■ AIM OF THE TASK ■
For the records below, print every one exactly, with nothing dropped.

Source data

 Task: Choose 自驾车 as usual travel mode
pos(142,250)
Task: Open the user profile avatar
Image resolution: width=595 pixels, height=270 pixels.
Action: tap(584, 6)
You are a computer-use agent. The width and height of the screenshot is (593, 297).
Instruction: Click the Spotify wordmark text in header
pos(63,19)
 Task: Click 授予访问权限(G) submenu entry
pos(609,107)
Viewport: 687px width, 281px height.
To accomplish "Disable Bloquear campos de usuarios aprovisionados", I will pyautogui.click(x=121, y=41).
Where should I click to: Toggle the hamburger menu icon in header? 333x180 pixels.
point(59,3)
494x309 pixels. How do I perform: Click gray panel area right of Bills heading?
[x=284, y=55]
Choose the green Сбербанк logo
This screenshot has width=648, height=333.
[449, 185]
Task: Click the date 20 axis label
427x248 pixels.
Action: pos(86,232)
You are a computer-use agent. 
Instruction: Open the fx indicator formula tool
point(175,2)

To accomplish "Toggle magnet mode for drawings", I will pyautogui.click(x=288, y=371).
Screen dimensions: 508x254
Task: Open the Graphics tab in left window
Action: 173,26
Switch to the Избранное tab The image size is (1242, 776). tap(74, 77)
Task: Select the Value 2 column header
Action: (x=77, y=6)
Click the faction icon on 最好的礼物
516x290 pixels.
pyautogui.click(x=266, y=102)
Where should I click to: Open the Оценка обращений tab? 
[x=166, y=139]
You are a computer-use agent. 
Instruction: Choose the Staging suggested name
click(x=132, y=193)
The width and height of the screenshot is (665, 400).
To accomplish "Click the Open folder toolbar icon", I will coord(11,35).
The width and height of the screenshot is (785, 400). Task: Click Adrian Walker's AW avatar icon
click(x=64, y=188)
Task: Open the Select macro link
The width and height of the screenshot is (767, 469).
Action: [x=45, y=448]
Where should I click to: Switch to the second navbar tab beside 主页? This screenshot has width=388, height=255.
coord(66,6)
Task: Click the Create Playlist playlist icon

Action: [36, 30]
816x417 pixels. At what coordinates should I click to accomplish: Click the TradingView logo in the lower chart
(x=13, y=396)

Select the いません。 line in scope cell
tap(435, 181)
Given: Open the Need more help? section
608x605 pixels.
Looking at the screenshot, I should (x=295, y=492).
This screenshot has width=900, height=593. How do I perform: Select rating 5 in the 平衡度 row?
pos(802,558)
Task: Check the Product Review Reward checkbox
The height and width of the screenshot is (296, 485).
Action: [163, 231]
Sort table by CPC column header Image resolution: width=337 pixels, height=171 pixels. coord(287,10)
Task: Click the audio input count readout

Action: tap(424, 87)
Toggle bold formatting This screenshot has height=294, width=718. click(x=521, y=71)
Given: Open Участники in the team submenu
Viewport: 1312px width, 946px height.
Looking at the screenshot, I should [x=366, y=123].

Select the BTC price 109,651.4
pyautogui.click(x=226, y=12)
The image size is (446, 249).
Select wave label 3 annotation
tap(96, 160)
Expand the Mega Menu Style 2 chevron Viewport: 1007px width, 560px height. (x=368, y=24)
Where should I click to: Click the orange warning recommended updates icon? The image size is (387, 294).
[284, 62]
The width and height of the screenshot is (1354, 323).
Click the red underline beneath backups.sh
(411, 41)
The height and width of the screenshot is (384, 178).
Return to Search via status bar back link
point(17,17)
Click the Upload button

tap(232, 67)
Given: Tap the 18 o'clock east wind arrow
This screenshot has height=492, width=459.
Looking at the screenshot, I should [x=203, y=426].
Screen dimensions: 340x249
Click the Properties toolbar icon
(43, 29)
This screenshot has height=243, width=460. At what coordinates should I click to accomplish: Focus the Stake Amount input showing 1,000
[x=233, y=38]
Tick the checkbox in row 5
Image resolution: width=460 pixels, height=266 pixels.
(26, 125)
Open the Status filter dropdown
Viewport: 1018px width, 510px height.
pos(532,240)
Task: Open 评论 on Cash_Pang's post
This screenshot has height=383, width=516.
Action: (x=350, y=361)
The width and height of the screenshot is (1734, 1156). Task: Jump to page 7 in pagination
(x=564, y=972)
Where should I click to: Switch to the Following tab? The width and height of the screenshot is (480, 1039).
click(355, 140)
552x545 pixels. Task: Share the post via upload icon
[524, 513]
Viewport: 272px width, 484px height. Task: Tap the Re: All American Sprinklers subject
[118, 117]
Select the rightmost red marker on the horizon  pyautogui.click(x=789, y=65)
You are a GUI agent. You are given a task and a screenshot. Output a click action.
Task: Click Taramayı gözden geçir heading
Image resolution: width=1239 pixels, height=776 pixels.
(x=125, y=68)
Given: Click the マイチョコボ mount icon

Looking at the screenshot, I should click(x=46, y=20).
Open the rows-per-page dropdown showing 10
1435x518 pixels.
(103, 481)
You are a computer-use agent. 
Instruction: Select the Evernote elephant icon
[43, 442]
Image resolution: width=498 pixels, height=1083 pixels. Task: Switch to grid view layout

■ YOUR SOLUTION ■
 Task: Choose 自驾车 as usual travel mode
pos(142,250)
Task: Open the user profile avatar
Image resolution: width=595 pixels, height=270 pixels.
Action: tap(584, 6)
You are a computer-use agent. The width and height of the screenshot is (593, 297).
Instruction: Click the Spotify wordmark text in header
pos(63,19)
 Task: Click 授予访问权限(G) submenu entry
pos(609,107)
Viewport: 687px width, 281px height.
To accomplish "Disable Bloquear campos de usuarios aprovisionados", I will pyautogui.click(x=121, y=41).
Where should I click to: Toggle the hamburger menu icon in header? 333x180 pixels.
point(59,3)
494x309 pixels. How do I perform: Click gray panel area right of Bills heading?
[x=284, y=55]
Choose the green Сбербанк logo
This screenshot has width=648, height=333.
[449, 185]
Task: Click the date 20 axis label
427x248 pixels.
Action: pos(86,232)
You are a computer-use agent. 
Instruction: Open the fx indicator formula tool
point(175,2)

To accomplish "Toggle magnet mode for drawings", I will pyautogui.click(x=288, y=371).
Screen dimensions: 508x254
Task: Open the Graphics tab in left window
Action: 173,26
Switch to the Избранное tab The image size is (1242, 776). tap(74, 77)
Task: Select the Value 2 column header
Action: (x=77, y=6)
Click the faction icon on 最好的礼物
516x290 pixels.
pyautogui.click(x=266, y=102)
Where should I click to: Open the Оценка обращений tab? 
[x=166, y=139]
You are a computer-use agent. 
Instruction: Choose the Staging suggested name
click(x=132, y=193)
The width and height of the screenshot is (665, 400).
To accomplish "Click the Open folder toolbar icon", I will coord(11,35).
The width and height of the screenshot is (785, 400). Task: Click Adrian Walker's AW avatar icon
click(x=64, y=188)
Task: Open the Select macro link
The width and height of the screenshot is (767, 469).
Action: [x=45, y=448]
Where should I click to: Switch to the second navbar tab beside 主页? This screenshot has width=388, height=255.
coord(66,6)
Task: Click the Create Playlist playlist icon

Action: [36, 30]
816x417 pixels. At what coordinates should I click to accomplish: Click the TradingView logo in the lower chart
(x=13, y=396)

Select the いません。 line in scope cell
tap(435, 181)
Given: Open the Need more help? section
608x605 pixels.
Looking at the screenshot, I should (x=295, y=492).
This screenshot has width=900, height=593. How do I perform: Select rating 5 in the 平衡度 row?
pos(802,558)
Task: Check the Product Review Reward checkbox
The height and width of the screenshot is (296, 485).
Action: [163, 231]
Sort table by CPC column header Image resolution: width=337 pixels, height=171 pixels. coord(287,10)
Task: Click the audio input count readout

Action: tap(424, 87)
Toggle bold formatting This screenshot has height=294, width=718. click(x=521, y=71)
Given: Open Участники in the team submenu
Viewport: 1312px width, 946px height.
Looking at the screenshot, I should [x=366, y=123].

Select the BTC price 109,651.4
pyautogui.click(x=226, y=12)
The image size is (446, 249).
Select wave label 3 annotation
tap(96, 160)
Expand the Mega Menu Style 2 chevron Viewport: 1007px width, 560px height. (x=368, y=24)
Where should I click to: Click the orange warning recommended updates icon? The image size is (387, 294).
[284, 62]
The width and height of the screenshot is (1354, 323).
Click the red underline beneath backups.sh
(411, 41)
The height and width of the screenshot is (384, 178).
Return to Search via status bar back link
point(17,17)
Click the Upload button

tap(232, 67)
Given: Tap the 18 o'clock east wind arrow
This screenshot has height=492, width=459.
Looking at the screenshot, I should [x=203, y=426].
Screen dimensions: 340x249
Click the Properties toolbar icon
(43, 29)
This screenshot has height=243, width=460. At what coordinates should I click to accomplish: Focus the Stake Amount input showing 1,000
[x=233, y=38]
Tick the checkbox in row 5
Image resolution: width=460 pixels, height=266 pixels.
(26, 125)
Open the Status filter dropdown
Viewport: 1018px width, 510px height.
pos(532,240)
Task: Open 评论 on Cash_Pang's post
This screenshot has height=383, width=516.
Action: (x=350, y=361)
The width and height of the screenshot is (1734, 1156). Task: Jump to page 7 in pagination
(x=564, y=972)
Where should I click to: Switch to the Following tab? The width and height of the screenshot is (480, 1039).
click(355, 140)
552x545 pixels. Task: Share the post via upload icon
[524, 513]
Viewport: 272px width, 484px height. Task: Tap the Re: All American Sprinklers subject
[118, 117]
Select the rightmost red marker on the horizon  pyautogui.click(x=789, y=65)
You are a GUI agent. You are given a task and a screenshot. Output a click action.
Task: Click Taramayı gözden geçir heading
Image resolution: width=1239 pixels, height=776 pixels.
(x=125, y=68)
Given: Click the マイチョコボ mount icon

Looking at the screenshot, I should click(x=46, y=20).
Open the rows-per-page dropdown showing 10
1435x518 pixels.
(103, 481)
You are a computer-use agent. 
Instruction: Select the Evernote elephant icon
[43, 442]
Image resolution: width=498 pixels, height=1083 pixels. Task: Switch to grid view layout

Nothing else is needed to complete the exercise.